What to produce =
When you reach the line with "You are a GUI" in the listing below, transcribe it and each line after it up to and including the line with "This screenshot has width=748, height=399.", exactly and with nothing else.

Extracted data =
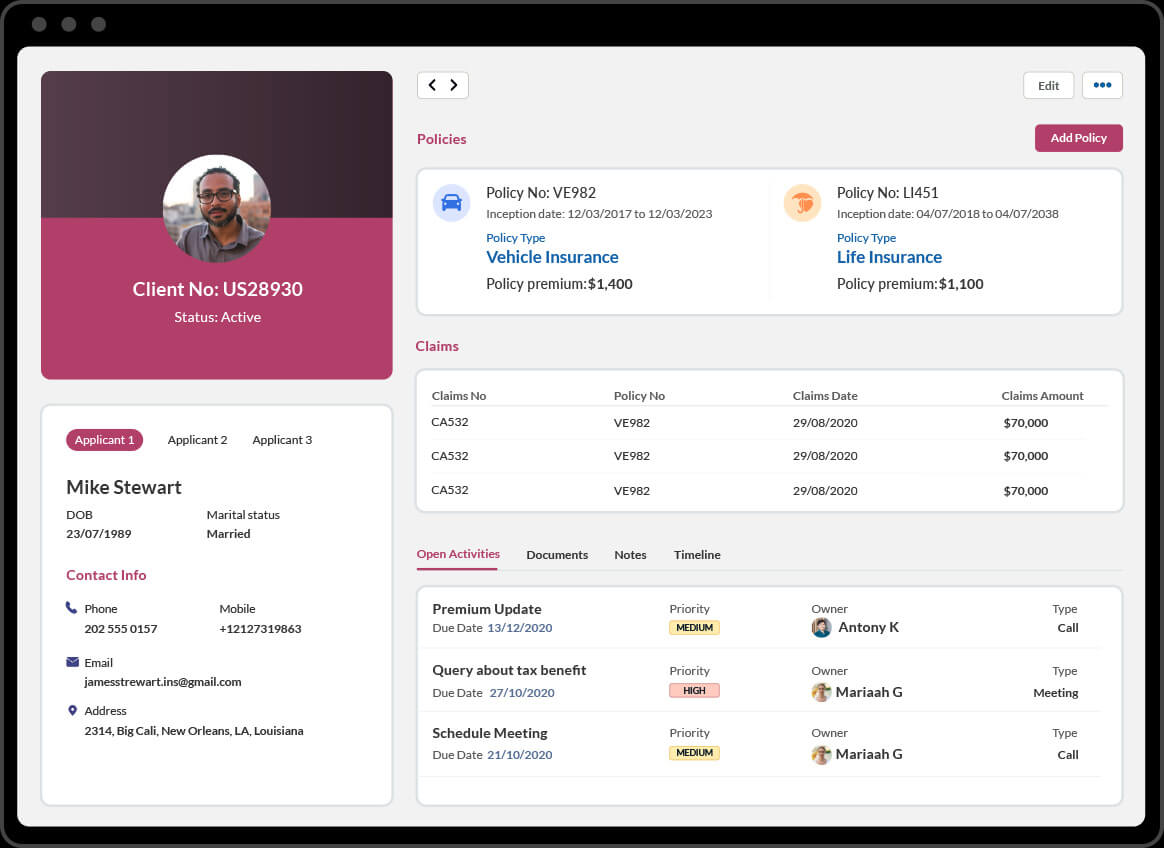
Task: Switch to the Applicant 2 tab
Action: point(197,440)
...
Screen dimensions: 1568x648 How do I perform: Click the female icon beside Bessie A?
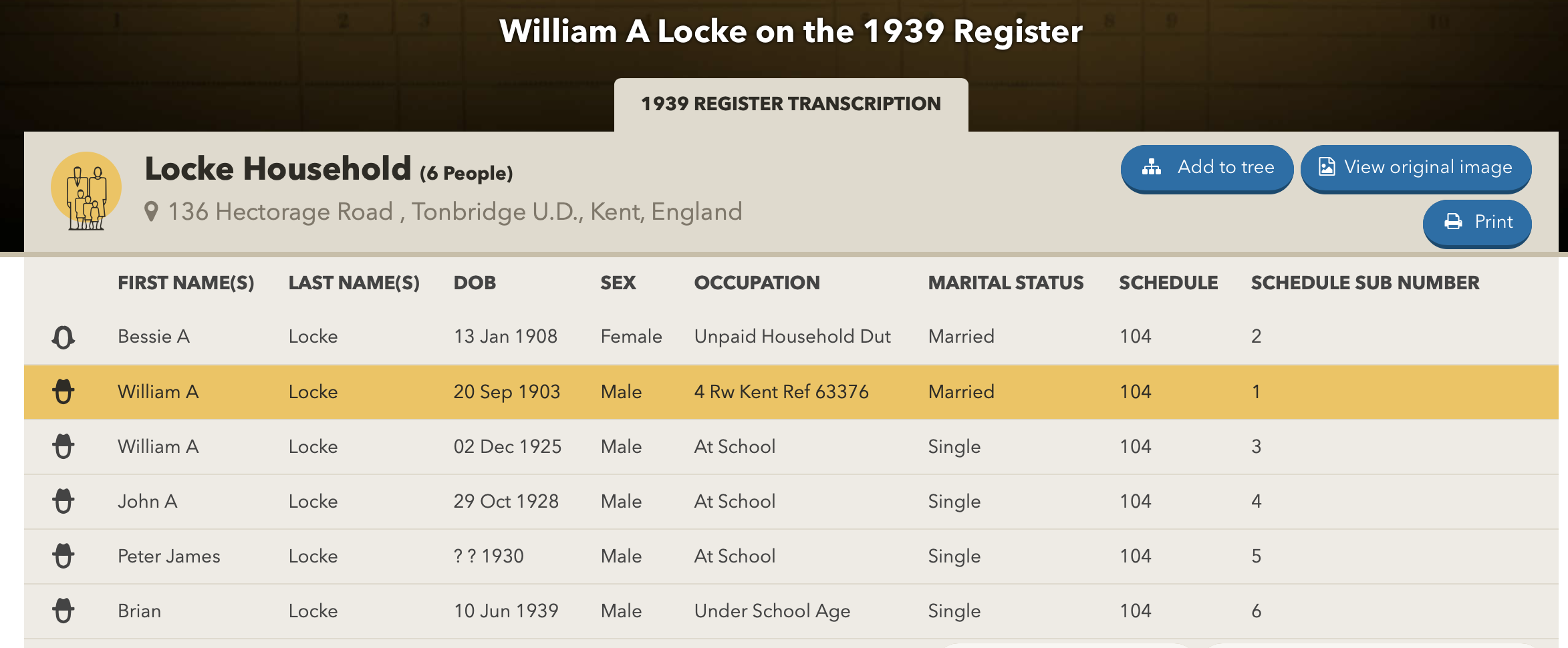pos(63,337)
* * *
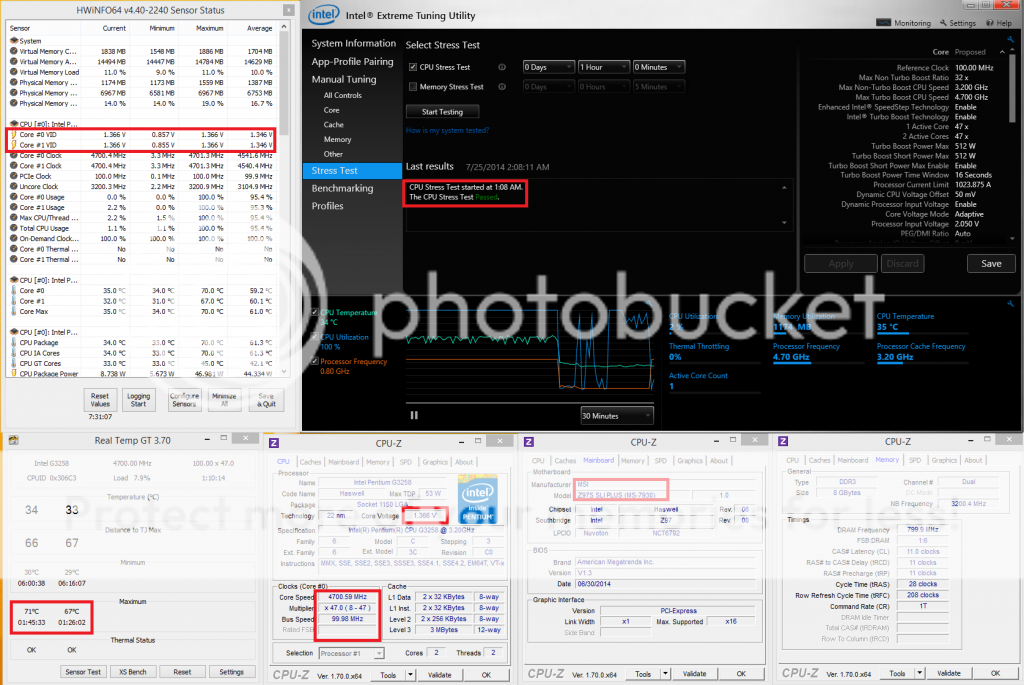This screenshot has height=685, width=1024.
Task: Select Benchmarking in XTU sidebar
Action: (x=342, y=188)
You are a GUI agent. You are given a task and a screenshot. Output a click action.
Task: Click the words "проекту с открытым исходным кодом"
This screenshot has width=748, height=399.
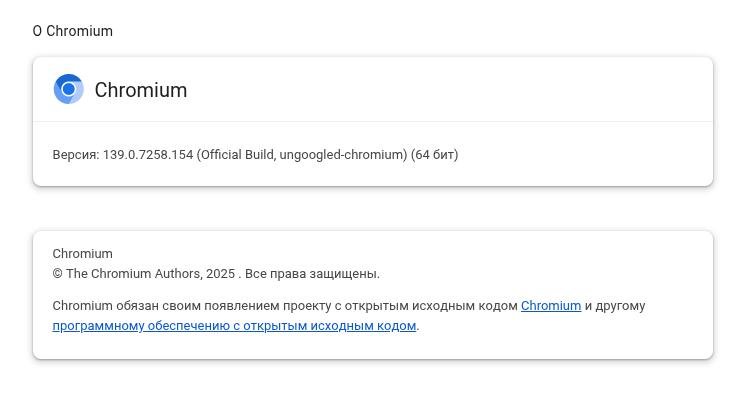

Output below =
You are a GUI agent. You are given a task and a screenshot. Output a click action.
Task: Click the words "проекту с открытым исходным кодом"
This screenshot has width=748, height=399.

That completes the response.